715 - ParadiseNet: A Deep Learning Algorithm for Hypoxic Ischemic Encephalopathy Lesion Segmentation
Saturday, April 29, 2023
3:30 PM – 6:00 PM ET
Poster Number: 715 Publication Number: 715.234
Rina Bao, Boston Children's Hospital, Cambridge, MA, United States; Yangming Ou, Boston Children's Hospital; Harvard Medical School, Boston, MA, United States; Anna N. Foster, Boston Children's Hospital, Boston, MA, United States; Patricia Ellen Grant, Boston Children's Hospital, Boston, MA, United States; Yanan Song, Boston Children's Hospital, Boston, MA, United States; Rebecca J. Weiss, Boston Children's Hospital, Boston, MA, United States; Rutvi Vyas, Boston Children's Hospital, Boston, MA, United States; Sara V. Bates, Massachusetts General Hospital, Boston, MA, United States; Sarah U. Morton, Boston Children's Hospital, Boston, MA, United States; Randy L. Gollub, Athinoula A. Martinos Center for Biomedical Imaging, Massachusetts General Hospital, Charlestown, MA, United States
Postdoctoral Research Fellow Boston Children's Hospital, Harvard Medical School Cambridge, Massachusetts, United States
Background: Hypoxic ischemic encephalopathy (HIE) is a brain injury affecting 1~5/1000 term-born neonates. Therapeutic hypothermia reduces mortality/morbidity, yet ~60% of patients still die or develop neurocognitive deficits by 2 years of age. To improve outcome and clinical care of HIE, accurately identifying and segmenting lesion regions in neonatal brain MRI is a crucial step. HIE injuries in neonatal brain MRI are often diffuse (i.e., multi-focal), and small (over half the patients in our data having lesions occupying < 1% of the whole brain volume). Dice overlap between algorithm- and expert-detected lesions is only ~0.5 for HIE. In contrast, algorithms achieved 0.8-0.9 Dice segmenting brain tumors in brain MRI. Objective: To develop a deep learning method to detect HIE lesions. Design/Methods: Apparent diffusion coefficient (ADC) maps, a diffusion MRI parameter map, from 133 patients treated in MGH (2001-18) were retrospectively used. We developed an AI algorithm termed as ParadiseNet. It consists of 3 modules, mimicking main steps in clinical lesion identification: (1) global-local learning, mimicking radiologists’ examination of whole-brain and regional MRI information; (2) progressive uncertainty learning, mimicking the process of expert consensus; and (3) self-evolution learning, mimicking radiologists’ adaption of prior knowledge into a specific patient. Accuracy was evaluated by Dice, sensitivity and specificity compared to expert consensus in cross validations. We also quantified the contribution of each of the 3 algorithm modules. Results: Ablation study showed that combined 3 modules outperformed only 1 or 2 modules in ParadiseNet. Overall, ParadiseNet achieved 0.61 DICE, a significant ( >5%) improvement over state-of-the-art methods (DeepMedic and UNet). Error reduction was more remarkable in thalamus, basal ganglia, and other brain regions with key prognostic values for HIE.

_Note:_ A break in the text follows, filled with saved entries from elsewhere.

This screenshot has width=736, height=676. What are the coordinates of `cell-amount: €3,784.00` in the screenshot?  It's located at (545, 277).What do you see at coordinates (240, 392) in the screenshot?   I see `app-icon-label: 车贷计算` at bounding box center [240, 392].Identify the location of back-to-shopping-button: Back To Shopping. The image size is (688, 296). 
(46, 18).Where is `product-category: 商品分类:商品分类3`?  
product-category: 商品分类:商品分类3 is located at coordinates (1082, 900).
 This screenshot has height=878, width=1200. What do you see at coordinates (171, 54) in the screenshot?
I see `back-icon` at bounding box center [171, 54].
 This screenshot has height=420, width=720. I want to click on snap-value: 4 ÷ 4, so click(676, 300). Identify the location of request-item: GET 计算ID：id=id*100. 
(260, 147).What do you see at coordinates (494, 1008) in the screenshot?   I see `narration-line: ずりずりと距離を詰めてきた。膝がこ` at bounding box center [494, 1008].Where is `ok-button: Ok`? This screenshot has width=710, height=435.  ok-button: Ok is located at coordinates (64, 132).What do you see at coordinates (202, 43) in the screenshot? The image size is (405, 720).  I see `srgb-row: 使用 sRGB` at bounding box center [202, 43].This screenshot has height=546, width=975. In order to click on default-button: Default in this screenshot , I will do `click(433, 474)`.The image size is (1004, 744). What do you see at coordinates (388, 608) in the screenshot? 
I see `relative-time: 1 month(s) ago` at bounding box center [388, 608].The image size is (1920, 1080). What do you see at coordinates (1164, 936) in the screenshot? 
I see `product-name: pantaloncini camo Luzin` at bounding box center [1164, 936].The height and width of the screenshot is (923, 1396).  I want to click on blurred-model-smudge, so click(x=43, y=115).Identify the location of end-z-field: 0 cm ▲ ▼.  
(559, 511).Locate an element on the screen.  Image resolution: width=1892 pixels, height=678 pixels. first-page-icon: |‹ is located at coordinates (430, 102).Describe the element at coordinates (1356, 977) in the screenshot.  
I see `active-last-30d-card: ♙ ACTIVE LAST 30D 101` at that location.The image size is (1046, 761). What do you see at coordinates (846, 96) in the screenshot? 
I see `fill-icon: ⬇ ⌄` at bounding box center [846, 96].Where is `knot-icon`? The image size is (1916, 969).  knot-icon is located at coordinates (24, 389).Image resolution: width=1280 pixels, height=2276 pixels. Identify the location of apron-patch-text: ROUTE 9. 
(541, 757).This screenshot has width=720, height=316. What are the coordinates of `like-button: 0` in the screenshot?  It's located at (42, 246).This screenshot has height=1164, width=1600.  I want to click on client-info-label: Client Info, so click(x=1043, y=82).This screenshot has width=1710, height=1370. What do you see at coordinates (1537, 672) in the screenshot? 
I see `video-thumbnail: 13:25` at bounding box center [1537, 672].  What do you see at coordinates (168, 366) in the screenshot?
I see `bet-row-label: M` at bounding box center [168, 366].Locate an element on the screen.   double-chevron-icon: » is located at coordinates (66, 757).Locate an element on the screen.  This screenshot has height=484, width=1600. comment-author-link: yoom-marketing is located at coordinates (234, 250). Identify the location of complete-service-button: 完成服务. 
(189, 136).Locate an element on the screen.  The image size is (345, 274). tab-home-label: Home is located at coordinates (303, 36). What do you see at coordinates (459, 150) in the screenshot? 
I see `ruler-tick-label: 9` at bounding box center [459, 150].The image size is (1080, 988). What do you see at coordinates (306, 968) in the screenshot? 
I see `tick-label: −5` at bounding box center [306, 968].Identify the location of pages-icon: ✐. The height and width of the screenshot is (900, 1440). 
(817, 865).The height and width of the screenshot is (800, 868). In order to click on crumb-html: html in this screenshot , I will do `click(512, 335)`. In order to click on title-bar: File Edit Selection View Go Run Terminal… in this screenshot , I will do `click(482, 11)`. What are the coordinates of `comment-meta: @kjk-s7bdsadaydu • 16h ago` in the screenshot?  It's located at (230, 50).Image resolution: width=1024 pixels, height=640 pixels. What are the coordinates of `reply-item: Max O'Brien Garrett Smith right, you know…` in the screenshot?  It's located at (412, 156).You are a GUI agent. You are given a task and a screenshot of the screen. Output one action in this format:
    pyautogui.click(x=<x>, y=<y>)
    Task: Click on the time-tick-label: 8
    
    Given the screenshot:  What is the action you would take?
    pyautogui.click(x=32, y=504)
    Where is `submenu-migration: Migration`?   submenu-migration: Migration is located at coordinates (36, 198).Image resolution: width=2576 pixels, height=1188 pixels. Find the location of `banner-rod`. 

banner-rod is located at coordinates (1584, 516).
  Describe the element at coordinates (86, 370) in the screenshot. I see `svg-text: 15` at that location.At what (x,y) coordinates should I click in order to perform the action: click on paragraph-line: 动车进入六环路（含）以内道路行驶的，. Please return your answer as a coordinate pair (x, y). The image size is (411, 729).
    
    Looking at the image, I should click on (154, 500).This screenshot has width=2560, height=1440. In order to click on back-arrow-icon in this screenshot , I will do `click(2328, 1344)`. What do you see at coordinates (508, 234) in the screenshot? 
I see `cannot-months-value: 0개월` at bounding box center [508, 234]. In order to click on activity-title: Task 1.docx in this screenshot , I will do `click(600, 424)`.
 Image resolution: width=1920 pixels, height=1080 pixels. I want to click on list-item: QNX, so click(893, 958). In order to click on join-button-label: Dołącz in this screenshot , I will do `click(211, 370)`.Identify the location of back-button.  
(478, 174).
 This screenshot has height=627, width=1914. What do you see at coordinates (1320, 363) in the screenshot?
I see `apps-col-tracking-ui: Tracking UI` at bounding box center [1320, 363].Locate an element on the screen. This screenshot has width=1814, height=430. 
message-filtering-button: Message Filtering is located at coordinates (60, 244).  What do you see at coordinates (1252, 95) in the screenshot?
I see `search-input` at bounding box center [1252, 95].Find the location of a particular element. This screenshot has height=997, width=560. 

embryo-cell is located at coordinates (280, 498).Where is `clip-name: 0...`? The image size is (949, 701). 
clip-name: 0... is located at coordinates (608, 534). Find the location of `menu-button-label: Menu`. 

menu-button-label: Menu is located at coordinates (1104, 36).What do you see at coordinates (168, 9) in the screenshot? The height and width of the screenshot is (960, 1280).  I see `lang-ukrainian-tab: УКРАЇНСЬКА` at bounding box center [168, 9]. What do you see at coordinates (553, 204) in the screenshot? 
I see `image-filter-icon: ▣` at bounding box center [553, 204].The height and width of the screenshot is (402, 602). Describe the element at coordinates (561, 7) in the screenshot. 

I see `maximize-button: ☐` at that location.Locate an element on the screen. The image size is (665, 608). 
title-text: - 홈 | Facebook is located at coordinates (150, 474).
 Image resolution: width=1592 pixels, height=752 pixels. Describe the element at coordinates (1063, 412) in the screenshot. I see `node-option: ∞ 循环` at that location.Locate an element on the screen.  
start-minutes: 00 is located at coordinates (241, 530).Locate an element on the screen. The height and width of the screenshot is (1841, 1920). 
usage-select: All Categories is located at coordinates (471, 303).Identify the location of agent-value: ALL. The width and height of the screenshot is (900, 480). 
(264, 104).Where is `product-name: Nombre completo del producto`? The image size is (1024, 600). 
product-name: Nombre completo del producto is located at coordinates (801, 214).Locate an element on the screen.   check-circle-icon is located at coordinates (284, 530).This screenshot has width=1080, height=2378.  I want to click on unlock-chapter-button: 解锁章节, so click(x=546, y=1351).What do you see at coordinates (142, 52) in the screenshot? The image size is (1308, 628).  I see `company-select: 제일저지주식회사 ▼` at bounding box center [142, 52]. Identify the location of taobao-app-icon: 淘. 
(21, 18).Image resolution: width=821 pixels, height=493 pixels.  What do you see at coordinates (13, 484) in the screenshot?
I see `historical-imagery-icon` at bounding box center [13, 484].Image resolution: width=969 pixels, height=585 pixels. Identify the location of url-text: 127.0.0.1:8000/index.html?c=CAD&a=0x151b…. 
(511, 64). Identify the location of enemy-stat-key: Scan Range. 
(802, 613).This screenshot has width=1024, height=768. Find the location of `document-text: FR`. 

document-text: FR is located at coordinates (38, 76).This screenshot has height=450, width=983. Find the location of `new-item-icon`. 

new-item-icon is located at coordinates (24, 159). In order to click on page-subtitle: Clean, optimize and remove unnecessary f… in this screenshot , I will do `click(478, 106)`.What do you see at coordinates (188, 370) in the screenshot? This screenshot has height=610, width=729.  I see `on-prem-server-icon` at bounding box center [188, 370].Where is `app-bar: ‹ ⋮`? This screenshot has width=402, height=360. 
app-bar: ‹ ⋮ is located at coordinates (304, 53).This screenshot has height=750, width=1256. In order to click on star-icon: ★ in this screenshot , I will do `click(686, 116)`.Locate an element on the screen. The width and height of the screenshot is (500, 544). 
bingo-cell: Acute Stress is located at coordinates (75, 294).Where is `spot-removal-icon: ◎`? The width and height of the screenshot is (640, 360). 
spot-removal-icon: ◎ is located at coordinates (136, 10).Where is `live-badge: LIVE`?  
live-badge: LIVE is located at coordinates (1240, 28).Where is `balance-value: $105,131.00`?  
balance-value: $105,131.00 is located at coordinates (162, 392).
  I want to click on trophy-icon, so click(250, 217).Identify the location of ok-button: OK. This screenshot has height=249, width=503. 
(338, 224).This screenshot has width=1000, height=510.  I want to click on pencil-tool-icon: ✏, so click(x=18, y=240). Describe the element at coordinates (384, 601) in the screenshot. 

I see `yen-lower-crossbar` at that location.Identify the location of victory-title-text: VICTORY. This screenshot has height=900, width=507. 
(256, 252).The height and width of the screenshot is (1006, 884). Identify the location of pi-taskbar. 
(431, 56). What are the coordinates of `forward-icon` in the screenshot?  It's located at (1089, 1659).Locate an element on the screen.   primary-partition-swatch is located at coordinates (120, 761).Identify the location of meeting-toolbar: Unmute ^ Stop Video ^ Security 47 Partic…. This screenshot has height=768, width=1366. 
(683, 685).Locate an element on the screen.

Conclusion(s): Our novel ParadiseNet algorithm compared favorably against state-of-the-art algorithms on HIE lesion segmentation. Further work includes further validation in data from different sites, scanners, and imaging protocols, as well as the evaluation of the value of improved lesion detection toward HIE outcome prediction.